▶ Job:
Revise the lines below so that every "You are a GUI agent" becomes "You are a UI assistant", with everything else left as it is.

[Start of Data]

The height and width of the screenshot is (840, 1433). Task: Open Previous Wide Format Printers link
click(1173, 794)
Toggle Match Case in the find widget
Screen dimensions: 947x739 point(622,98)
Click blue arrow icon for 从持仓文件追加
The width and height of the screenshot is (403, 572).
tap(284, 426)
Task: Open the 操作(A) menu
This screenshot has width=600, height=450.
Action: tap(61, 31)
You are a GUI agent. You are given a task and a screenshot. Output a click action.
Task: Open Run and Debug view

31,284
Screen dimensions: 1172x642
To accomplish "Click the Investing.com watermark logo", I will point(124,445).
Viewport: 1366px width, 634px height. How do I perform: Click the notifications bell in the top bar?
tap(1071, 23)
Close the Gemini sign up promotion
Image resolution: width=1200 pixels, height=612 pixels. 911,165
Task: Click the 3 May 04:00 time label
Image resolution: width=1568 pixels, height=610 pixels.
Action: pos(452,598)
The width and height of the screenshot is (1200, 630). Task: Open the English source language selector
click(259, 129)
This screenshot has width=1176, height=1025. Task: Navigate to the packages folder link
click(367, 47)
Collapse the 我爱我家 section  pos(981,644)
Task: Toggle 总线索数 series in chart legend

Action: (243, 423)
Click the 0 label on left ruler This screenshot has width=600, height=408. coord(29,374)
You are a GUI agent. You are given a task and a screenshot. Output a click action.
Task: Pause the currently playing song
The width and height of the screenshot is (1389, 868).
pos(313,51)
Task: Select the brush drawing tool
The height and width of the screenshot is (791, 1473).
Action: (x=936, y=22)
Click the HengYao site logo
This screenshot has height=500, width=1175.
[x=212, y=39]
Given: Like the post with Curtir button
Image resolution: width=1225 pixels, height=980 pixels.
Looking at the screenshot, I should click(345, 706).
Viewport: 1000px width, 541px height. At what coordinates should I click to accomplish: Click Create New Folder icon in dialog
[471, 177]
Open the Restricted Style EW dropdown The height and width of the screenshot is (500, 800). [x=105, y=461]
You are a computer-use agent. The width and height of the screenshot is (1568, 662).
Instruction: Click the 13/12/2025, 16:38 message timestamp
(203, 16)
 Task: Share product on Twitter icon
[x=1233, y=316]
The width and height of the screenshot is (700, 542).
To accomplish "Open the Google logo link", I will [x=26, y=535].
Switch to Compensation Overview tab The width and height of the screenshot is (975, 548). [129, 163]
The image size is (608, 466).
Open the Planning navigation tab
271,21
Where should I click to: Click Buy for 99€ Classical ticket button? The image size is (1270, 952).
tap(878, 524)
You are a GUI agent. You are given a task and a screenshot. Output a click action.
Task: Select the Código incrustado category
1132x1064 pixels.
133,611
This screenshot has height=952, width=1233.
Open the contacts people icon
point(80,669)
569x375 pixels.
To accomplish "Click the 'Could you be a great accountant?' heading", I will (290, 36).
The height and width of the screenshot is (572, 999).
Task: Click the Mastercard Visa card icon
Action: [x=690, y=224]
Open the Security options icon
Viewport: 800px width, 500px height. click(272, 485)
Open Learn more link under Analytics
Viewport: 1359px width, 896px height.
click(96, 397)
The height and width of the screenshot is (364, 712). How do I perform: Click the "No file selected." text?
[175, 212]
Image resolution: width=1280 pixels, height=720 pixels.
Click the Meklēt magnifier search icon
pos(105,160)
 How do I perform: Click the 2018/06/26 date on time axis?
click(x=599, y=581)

[End of Data]

▶ Solution:
The height and width of the screenshot is (840, 1433). Task: Open Previous Wide Format Printers link
click(1173, 794)
Toggle Match Case in the find widget
Screen dimensions: 947x739 point(622,98)
Click blue arrow icon for 从持仓文件追加
The width and height of the screenshot is (403, 572).
tap(284, 426)
Task: Open the 操作(A) menu
This screenshot has width=600, height=450.
Action: tap(61, 31)
You are a UI assistant. You are given a task and a screenshot. Output a click action.
Task: Open Run and Debug view

31,284
Screen dimensions: 1172x642
To accomplish "Click the Investing.com watermark logo", I will point(124,445).
Viewport: 1366px width, 634px height. How do I perform: Click the notifications bell in the top bar?
tap(1071, 23)
Close the Gemini sign up promotion
Image resolution: width=1200 pixels, height=612 pixels. 911,165
Task: Click the 3 May 04:00 time label
Image resolution: width=1568 pixels, height=610 pixels.
Action: pos(452,598)
The width and height of the screenshot is (1200, 630). Task: Open the English source language selector
click(259, 129)
This screenshot has width=1176, height=1025. Task: Navigate to the packages folder link
click(367, 47)
Collapse the 我爱我家 section  pos(981,644)
Task: Toggle 总线索数 series in chart legend

Action: (243, 423)
Click the 0 label on left ruler This screenshot has width=600, height=408. coord(29,374)
You are a UI assistant. You are given a task and a screenshot. Output a click action.
Task: Pause the currently playing song
The width and height of the screenshot is (1389, 868).
pos(313,51)
Task: Select the brush drawing tool
The height and width of the screenshot is (791, 1473).
Action: (x=936, y=22)
Click the HengYao site logo
This screenshot has height=500, width=1175.
[x=212, y=39]
Given: Like the post with Curtir button
Image resolution: width=1225 pixels, height=980 pixels.
Looking at the screenshot, I should click(345, 706).
Viewport: 1000px width, 541px height. At what coordinates should I click to accomplish: Click Create New Folder icon in dialog
[471, 177]
Open the Restricted Style EW dropdown The height and width of the screenshot is (500, 800). [x=105, y=461]
You are a computer-use agent. The width and height of the screenshot is (1568, 662).
Instruction: Click the 13/12/2025, 16:38 message timestamp
(203, 16)
 Task: Share product on Twitter icon
[x=1233, y=316]
The width and height of the screenshot is (700, 542).
To accomplish "Open the Google logo link", I will [x=26, y=535].
Switch to Compensation Overview tab The width and height of the screenshot is (975, 548). [129, 163]
The image size is (608, 466).
Open the Planning navigation tab
271,21
Where should I click to: Click Buy for 99€ Classical ticket button? The image size is (1270, 952).
tap(878, 524)
You are a UI assistant. You are given a task and a screenshot. Output a click action.
Task: Select the Código incrustado category
1132x1064 pixels.
133,611
This screenshot has height=952, width=1233.
Open the contacts people icon
point(80,669)
569x375 pixels.
To accomplish "Click the 'Could you be a great accountant?' heading", I will (290, 36).
The height and width of the screenshot is (572, 999).
Task: Click the Mastercard Visa card icon
Action: [x=690, y=224]
Open the Security options icon
Viewport: 800px width, 500px height. click(272, 485)
Open Learn more link under Analytics
Viewport: 1359px width, 896px height.
click(96, 397)
The height and width of the screenshot is (364, 712). How do I perform: Click the "No file selected." text?
[175, 212]
Image resolution: width=1280 pixels, height=720 pixels.
Click the Meklēt magnifier search icon
pos(105,160)
 How do I perform: Click the 2018/06/26 date on time axis?
click(x=599, y=581)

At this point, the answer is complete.